**EXERCISE REQUIREMENTS**
Duplicate each of the following entries line for line, without changing anything.

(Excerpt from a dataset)
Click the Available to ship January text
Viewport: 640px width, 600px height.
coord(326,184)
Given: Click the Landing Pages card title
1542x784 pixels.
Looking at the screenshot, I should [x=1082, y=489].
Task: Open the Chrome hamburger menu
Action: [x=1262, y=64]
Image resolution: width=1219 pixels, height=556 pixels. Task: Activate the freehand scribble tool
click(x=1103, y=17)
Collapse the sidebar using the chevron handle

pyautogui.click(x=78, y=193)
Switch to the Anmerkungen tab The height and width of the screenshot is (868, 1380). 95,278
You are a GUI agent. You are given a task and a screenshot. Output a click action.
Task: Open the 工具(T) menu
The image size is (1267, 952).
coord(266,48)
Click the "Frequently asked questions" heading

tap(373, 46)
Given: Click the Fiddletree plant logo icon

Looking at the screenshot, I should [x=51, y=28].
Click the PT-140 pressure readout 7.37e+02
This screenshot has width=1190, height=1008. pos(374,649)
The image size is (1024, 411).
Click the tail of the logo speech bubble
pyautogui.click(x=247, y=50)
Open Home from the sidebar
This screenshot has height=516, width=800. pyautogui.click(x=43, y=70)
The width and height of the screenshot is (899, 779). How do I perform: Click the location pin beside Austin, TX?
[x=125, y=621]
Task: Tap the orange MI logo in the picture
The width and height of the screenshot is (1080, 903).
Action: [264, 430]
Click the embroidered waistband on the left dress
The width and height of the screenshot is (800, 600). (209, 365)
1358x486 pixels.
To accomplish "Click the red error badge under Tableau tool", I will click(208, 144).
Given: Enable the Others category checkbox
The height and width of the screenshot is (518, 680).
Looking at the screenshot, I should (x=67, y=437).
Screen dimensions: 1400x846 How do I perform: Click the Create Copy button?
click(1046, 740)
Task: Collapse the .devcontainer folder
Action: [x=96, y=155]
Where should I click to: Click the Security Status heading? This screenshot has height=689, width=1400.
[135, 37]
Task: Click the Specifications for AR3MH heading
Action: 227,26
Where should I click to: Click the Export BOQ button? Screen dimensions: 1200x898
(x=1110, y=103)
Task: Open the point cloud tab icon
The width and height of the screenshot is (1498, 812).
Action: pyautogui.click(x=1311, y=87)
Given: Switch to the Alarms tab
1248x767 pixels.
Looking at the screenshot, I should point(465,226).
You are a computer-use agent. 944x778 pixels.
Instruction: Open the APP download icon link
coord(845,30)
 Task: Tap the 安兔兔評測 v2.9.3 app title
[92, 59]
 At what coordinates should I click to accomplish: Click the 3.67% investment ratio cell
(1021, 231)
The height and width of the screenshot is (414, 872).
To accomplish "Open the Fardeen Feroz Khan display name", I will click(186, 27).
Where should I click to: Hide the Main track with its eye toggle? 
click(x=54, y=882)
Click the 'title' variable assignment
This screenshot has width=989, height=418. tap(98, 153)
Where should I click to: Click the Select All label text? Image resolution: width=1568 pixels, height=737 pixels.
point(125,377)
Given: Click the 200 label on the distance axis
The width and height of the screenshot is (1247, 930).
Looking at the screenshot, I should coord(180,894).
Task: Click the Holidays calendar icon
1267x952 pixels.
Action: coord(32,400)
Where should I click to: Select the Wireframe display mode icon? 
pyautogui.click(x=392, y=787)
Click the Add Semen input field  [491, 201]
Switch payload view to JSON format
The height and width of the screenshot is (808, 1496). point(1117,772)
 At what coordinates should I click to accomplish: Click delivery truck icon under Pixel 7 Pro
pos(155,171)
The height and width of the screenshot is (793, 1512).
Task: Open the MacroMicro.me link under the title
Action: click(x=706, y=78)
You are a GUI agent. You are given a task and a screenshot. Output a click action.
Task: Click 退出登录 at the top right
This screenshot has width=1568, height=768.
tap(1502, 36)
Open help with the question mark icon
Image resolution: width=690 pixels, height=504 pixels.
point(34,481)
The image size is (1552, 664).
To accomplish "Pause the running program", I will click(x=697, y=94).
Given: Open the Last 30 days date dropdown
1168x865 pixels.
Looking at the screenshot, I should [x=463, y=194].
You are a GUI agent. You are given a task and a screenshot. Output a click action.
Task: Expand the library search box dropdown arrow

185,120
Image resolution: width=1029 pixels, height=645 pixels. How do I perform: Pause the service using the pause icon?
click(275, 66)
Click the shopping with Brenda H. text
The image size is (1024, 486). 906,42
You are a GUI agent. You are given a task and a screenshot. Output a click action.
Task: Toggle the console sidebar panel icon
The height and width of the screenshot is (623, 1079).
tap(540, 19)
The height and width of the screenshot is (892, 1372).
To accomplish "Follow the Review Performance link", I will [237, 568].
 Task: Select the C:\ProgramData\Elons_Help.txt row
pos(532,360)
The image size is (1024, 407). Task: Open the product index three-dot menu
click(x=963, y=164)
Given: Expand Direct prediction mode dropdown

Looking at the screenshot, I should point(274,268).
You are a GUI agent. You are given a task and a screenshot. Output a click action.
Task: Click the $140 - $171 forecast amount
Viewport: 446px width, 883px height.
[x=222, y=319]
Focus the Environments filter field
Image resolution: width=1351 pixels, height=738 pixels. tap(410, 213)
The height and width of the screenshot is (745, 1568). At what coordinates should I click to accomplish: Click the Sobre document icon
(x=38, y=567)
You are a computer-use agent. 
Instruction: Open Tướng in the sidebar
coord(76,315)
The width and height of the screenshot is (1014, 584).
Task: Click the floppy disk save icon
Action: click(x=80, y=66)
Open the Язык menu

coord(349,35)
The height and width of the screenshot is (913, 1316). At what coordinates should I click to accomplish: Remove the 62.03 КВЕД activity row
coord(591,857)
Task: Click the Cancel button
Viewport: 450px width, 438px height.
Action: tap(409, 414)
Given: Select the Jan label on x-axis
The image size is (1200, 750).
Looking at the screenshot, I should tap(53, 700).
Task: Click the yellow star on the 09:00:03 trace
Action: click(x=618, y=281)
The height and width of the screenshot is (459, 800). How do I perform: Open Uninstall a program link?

**COMPLETED EXERCISE**
Click the Available to ship January text
Viewport: 640px width, 600px height.
coord(326,184)
Given: Click the Landing Pages card title
1542x784 pixels.
Looking at the screenshot, I should [x=1082, y=489].
Task: Open the Chrome hamburger menu
Action: [x=1262, y=64]
Image resolution: width=1219 pixels, height=556 pixels. Task: Activate the freehand scribble tool
click(x=1103, y=17)
Collapse the sidebar using the chevron handle

pyautogui.click(x=78, y=193)
Switch to the Anmerkungen tab The height and width of the screenshot is (868, 1380). 95,278
You are a GUI agent. You are given a task and a screenshot. Output a click action.
Task: Open the 工具(T) menu
The image size is (1267, 952).
coord(266,48)
Click the "Frequently asked questions" heading

tap(373, 46)
Given: Click the Fiddletree plant logo icon

Looking at the screenshot, I should [x=51, y=28].
Click the PT-140 pressure readout 7.37e+02
This screenshot has width=1190, height=1008. pos(374,649)
The image size is (1024, 411).
Click the tail of the logo speech bubble
pyautogui.click(x=247, y=50)
Open Home from the sidebar
This screenshot has height=516, width=800. pyautogui.click(x=43, y=70)
The width and height of the screenshot is (899, 779). How do I perform: Click the location pin beside Austin, TX?
[x=125, y=621]
Task: Tap the orange MI logo in the picture
The width and height of the screenshot is (1080, 903).
Action: [264, 430]
Click the embroidered waistband on the left dress
The width and height of the screenshot is (800, 600). (209, 365)
1358x486 pixels.
To accomplish "Click the red error badge under Tableau tool", I will click(208, 144).
Given: Enable the Others category checkbox
The height and width of the screenshot is (518, 680).
Looking at the screenshot, I should (x=67, y=437).
Screen dimensions: 1400x846 How do I perform: Click the Create Copy button?
click(1046, 740)
Task: Collapse the .devcontainer folder
Action: [x=96, y=155]
Where should I click to: Click the Security Status heading? This screenshot has height=689, width=1400.
[135, 37]
Task: Click the Specifications for AR3MH heading
Action: 227,26
Where should I click to: Click the Export BOQ button? Screen dimensions: 1200x898
(x=1110, y=103)
Task: Open the point cloud tab icon
The width and height of the screenshot is (1498, 812).
Action: pyautogui.click(x=1311, y=87)
Given: Switch to the Alarms tab
1248x767 pixels.
Looking at the screenshot, I should point(465,226).
You are a computer-use agent. 944x778 pixels.
Instruction: Open the APP download icon link
coord(845,30)
 Task: Tap the 安兔兔評測 v2.9.3 app title
[92, 59]
 At what coordinates should I click to accomplish: Click the 3.67% investment ratio cell
(1021, 231)
The height and width of the screenshot is (414, 872).
To accomplish "Open the Fardeen Feroz Khan display name", I will click(186, 27).
Where should I click to: Hide the Main track with its eye toggle? 
click(x=54, y=882)
Click the 'title' variable assignment
This screenshot has width=989, height=418. tap(98, 153)
Where should I click to: Click the Select All label text? Image resolution: width=1568 pixels, height=737 pixels.
point(125,377)
Given: Click the 200 label on the distance axis
The width and height of the screenshot is (1247, 930).
Looking at the screenshot, I should coord(180,894).
Task: Click the Holidays calendar icon
1267x952 pixels.
Action: coord(32,400)
Where should I click to: Select the Wireframe display mode icon? 
pyautogui.click(x=392, y=787)
Click the Add Semen input field  [491, 201]
Switch payload view to JSON format
The height and width of the screenshot is (808, 1496). point(1117,772)
 At what coordinates should I click to accomplish: Click delivery truck icon under Pixel 7 Pro
pos(155,171)
The height and width of the screenshot is (793, 1512).
Task: Open the MacroMicro.me link under the title
Action: click(x=706, y=78)
You are a GUI agent. You are given a task and a screenshot. Output a click action.
Task: Click 退出登录 at the top right
This screenshot has width=1568, height=768.
tap(1502, 36)
Open help with the question mark icon
Image resolution: width=690 pixels, height=504 pixels.
point(34,481)
The image size is (1552, 664).
To accomplish "Pause the running program", I will click(x=697, y=94).
Given: Open the Last 30 days date dropdown
1168x865 pixels.
Looking at the screenshot, I should [x=463, y=194].
You are a GUI agent. You are given a task and a screenshot. Output a click action.
Task: Expand the library search box dropdown arrow

185,120
Image resolution: width=1029 pixels, height=645 pixels. How do I perform: Pause the service using the pause icon?
click(275, 66)
Click the shopping with Brenda H. text
The image size is (1024, 486). 906,42
You are a GUI agent. You are given a task and a screenshot. Output a click action.
Task: Toggle the console sidebar panel icon
The height and width of the screenshot is (623, 1079).
tap(540, 19)
The height and width of the screenshot is (892, 1372).
To accomplish "Follow the Review Performance link", I will [237, 568].
 Task: Select the C:\ProgramData\Elons_Help.txt row
pos(532,360)
The image size is (1024, 407). Task: Open the product index three-dot menu
click(x=963, y=164)
Given: Expand Direct prediction mode dropdown

Looking at the screenshot, I should point(274,268).
You are a GUI agent. You are given a task and a screenshot. Output a click action.
Task: Click the $140 - $171 forecast amount
Viewport: 446px width, 883px height.
[x=222, y=319]
Focus the Environments filter field
Image resolution: width=1351 pixels, height=738 pixels. tap(410, 213)
The height and width of the screenshot is (745, 1568). At what coordinates should I click to accomplish: Click the Sobre document icon
(x=38, y=567)
You are a computer-use agent. 
Instruction: Open Tướng in the sidebar
coord(76,315)
The width and height of the screenshot is (1014, 584).
Task: Click the floppy disk save icon
Action: click(x=80, y=66)
Open the Язык menu

coord(349,35)
The height and width of the screenshot is (913, 1316). At what coordinates should I click to accomplish: Remove the 62.03 КВЕД activity row
coord(591,857)
Task: Click the Cancel button
Viewport: 450px width, 438px height.
Action: tap(409, 414)
Given: Select the Jan label on x-axis
The image size is (1200, 750).
Looking at the screenshot, I should tap(53, 700).
Task: Click the yellow star on the 09:00:03 trace
Action: click(x=618, y=281)
The height and width of the screenshot is (459, 800). How do I perform: Open Uninstall a program link?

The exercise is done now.